Director Qualifications

        The Company's Corporate Governance Guidelines contain Board membership criteria that apply to Nominating/Corporate Governance Committee recommended nominees for a position on the Board. Under these criteria, members of the Board should have the highest professional and personal ethics and values. They should have broad experience at the policy-making level in business, government, education, finance, accounting, law or public interest. They should be committed to enhancing stockholder value and should have sufficient time to carry out their duties and to provide insight and practical wisdom based on experience. Their service on other boards of public companies should be limited to a number that permits them, given their individual circumstances, to perform responsibly all director duties. While the Company does not have a formal policy with regards to the consideration of diversity in identifying Director nominees, the Nominating/Corporate Governance Committee strives to nominate Directors with a variety of complementary skills so that, as a group, the Board will possess the appropriate talent, skills, and expertise to oversee the Company's businesses.
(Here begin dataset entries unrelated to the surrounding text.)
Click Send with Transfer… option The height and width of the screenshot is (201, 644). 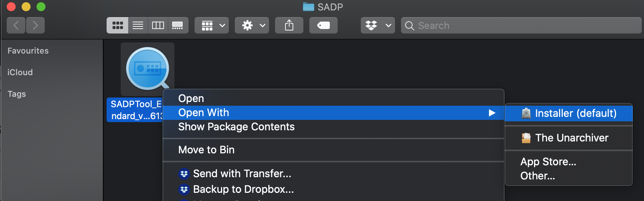pyautogui.click(x=242, y=173)

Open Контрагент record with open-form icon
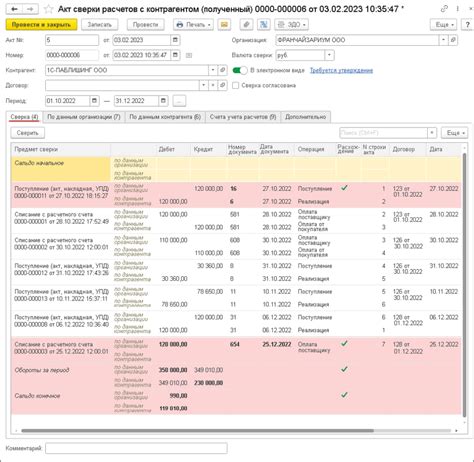coord(223,70)
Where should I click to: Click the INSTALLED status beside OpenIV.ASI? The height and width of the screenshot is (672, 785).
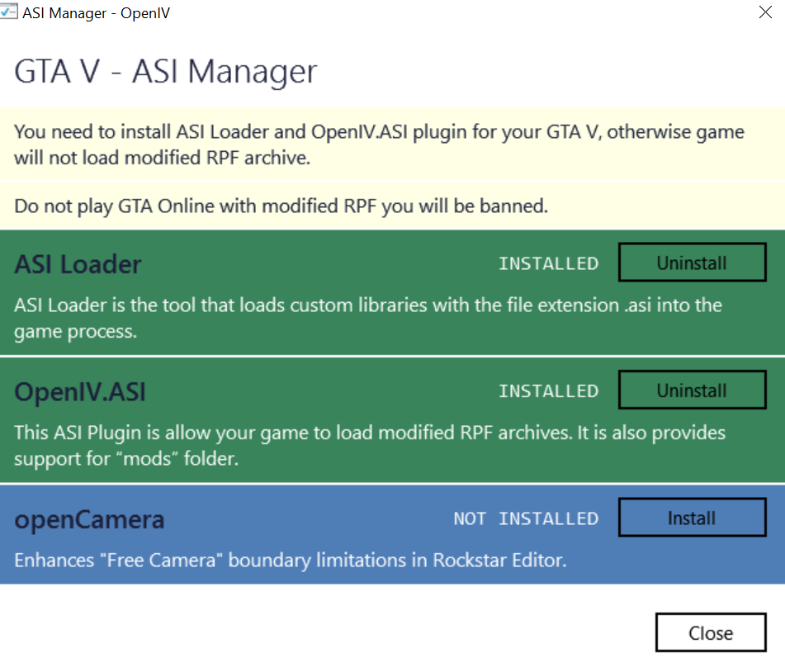(548, 391)
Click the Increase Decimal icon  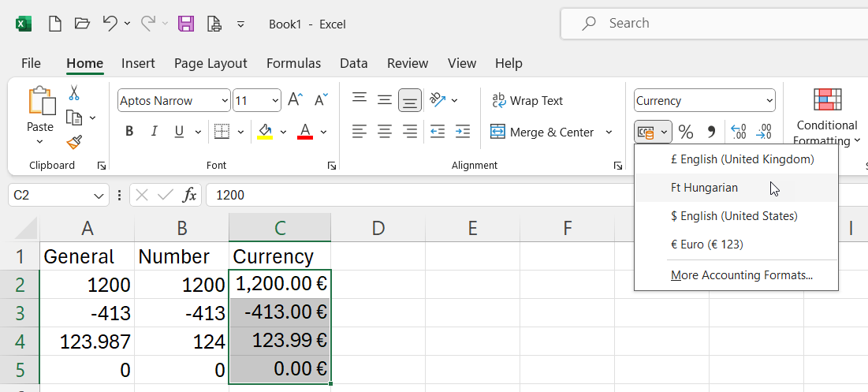738,132
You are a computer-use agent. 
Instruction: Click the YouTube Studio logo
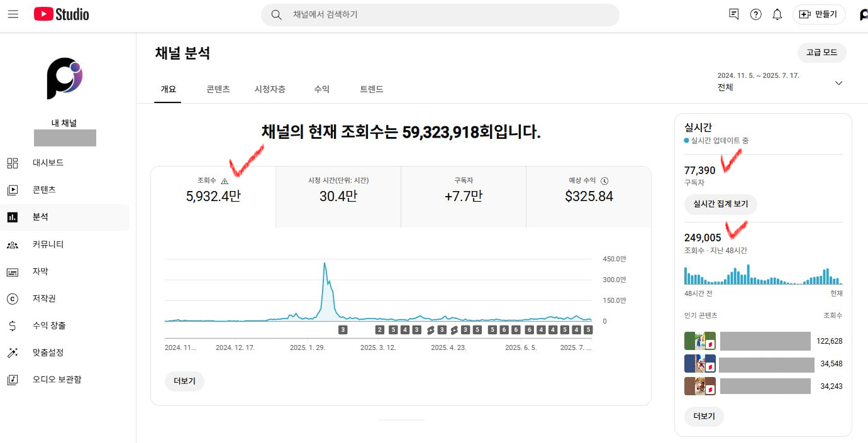(x=62, y=14)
Identifying and Evaluating Nominees for Directors

        The Nominating/Corporate Governance Committee utilizes a variety of methods for identifying and evaluating nominees for director. The Nominating/Corporate Governance Committee regularly assesses the appropriate size of the Board, and whether any vacancies on the Board are expected due to retirement or otherwise. In the event that vacancies are anticipated, or otherwise arise, the Nominating/Corporate Governance Committee considers various potential candidates for director.

14



Candidates may come to the attention of the Nominating/Corporate Governance Committee through current Board members, professional search firms, stockholders or other persons. These candidates are evaluated at regular or special meetings of the Nominating/Corporate Governance Committee, and may be considered at any point during the year. As described above, the Nominating/Corporate Governance Committee considers properly submitted stockholder nominations for candidates for the Board. Following verification of the stockholder status of persons proposing candidates, recommendations are aggregated and considered by the Nominating/Corporate Governance Committee. If any materials are provided by a stockholder in connection with the nomination of a director candidate, such materials are forwarded to the Nominating/Corporate Governance Committee. In evaluating such nominations, the Nominating/Corporate Governance Committee seeks to achieve a balance of knowledge, experience and capability on the Board.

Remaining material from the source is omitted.